08Methods — randomization (sequence, allocation, implementation)
Three distinct items: the method used to generate the random allocation sequence (including any restriction such as blocking and block size); the mechanism used to implement the sequence (e.g., sequentially numbered opaque containers, central web-based allocation), describing whether the sequence was concealed until interventions were assigned; and who generated the sequence, who enrolled participants, and who assigned participants to interventions. Vague randomization ("randomized by computer") is a major issue.
If done, who was blinded after assignment to interventions (e.g., participants, care providers, those assessing outcomes) and how. If relevant, a description of the similarity of interventions. Open-label trials are not penalized — but they must be declared and justified, and the implications for outcomes susceptible to ascertainment bias must be acknowledged.
10Methods — statistical methods
Statistical methods used to compare groups for primary and secondary outcomes, methods for additional analyses (subgroup, adjusted, sensitivity), and how missing data were handled. Pre-specification is critical — analyses described here but not pre-registered carry less weight, and analyses not described here but appearing in Results are an automatic flag.
11Results — participant flow
A CONSORT flow diagram is effectively required: for each group, the numbers of participants randomly assigned, receiving intended treatment, completing the study protocol, and analyzed for the primary outcome, with reasons for losses and exclusions. Counts must reconcile. "450 randomized, 200 analyzed" with no explanation of the 250 missing is one of the most common — and most fixable — reasons for rejection.

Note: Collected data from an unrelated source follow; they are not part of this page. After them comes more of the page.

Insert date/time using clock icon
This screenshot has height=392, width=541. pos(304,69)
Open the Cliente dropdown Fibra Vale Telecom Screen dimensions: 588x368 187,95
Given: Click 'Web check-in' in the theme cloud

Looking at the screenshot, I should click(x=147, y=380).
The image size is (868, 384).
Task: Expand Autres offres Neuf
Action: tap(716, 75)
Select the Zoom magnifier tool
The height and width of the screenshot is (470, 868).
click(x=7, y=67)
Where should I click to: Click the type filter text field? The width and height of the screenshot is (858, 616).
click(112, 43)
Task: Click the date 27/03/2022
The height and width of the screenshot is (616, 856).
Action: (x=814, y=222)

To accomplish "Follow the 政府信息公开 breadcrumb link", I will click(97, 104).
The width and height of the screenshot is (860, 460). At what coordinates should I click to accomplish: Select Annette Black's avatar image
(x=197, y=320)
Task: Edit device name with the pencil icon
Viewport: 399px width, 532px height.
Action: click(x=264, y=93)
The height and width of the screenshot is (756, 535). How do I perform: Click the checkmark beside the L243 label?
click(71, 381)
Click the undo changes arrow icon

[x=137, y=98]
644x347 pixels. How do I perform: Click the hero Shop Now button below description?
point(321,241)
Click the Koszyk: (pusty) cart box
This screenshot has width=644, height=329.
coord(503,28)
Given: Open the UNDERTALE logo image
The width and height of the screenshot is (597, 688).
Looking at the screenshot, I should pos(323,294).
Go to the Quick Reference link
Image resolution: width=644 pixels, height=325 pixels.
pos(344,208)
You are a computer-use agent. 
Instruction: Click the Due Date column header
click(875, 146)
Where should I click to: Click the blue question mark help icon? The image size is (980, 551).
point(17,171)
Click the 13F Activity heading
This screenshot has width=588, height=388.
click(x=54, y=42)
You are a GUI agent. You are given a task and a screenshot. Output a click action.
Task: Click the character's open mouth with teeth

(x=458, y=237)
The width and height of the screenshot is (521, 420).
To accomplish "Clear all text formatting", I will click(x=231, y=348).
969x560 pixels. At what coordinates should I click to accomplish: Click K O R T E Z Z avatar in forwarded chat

12Results — recruitment, baseline data, numbers analyzed
Dates defining the periods of recruitment and follow-up. A baseline characteristics table by group. The numbers analyzed for each outcome, with whether the analysis was by original assigned groups (intention-to-treat). Per-protocol or completers-only analyses presented as primary instead of ITT is a major issue and is flagged immediately.
13Results — outcomes and estimation
For each primary and secondary outcome: results for each group, the estimated effect size, and its precision (such as 95% confidence interval). Binary outcomes require both absolute and relative effect sizes. Effect sizes and confidence intervals — not p-values alone — are what reviewers expect.
14Results — ancillary analyses
Results of any other analyses performed, including subgroup analyses and adjusted analyses, distinguishing pre-specified from exploratory. Subgroup findings presented without explicit interaction tests, or framed as confirmatory when they were exploratory, are common overreaches.
All important harms or unintended effects in each group, with a clear severity and causality framework. CONSORT 2025 places greater weight on harms reporting — "the drug was well tolerated" without counts, grading, or comparison is no longer adequate.
16Discussion — limitations, generalizability, interpretation
Trial limitations addressing sources of potential bias, imprecision, and (if relevant) multiplicity of analyses. The generalizability (external validity, applicability) of the findings. An interpretation consistent with results, balancing benefits and harms, and considering other relevant evidence. Discussions that overreach beyond what the data support — or fail to acknowledge limitations the reviewer can see — undermine the manuscript's credibility.
17Other information — registration, protocol, funding
Registration number and registry name (e.g., ClinicalTrials.gov, ISRCTN); where the full trial protocol can be accessed; sources of funding and other support (such as drug supply), role of funders. CONSORT 2025 expands this with open-science expectations around protocol, data, and code availability. Unregistered trials and trials registered after enrollment are flagged.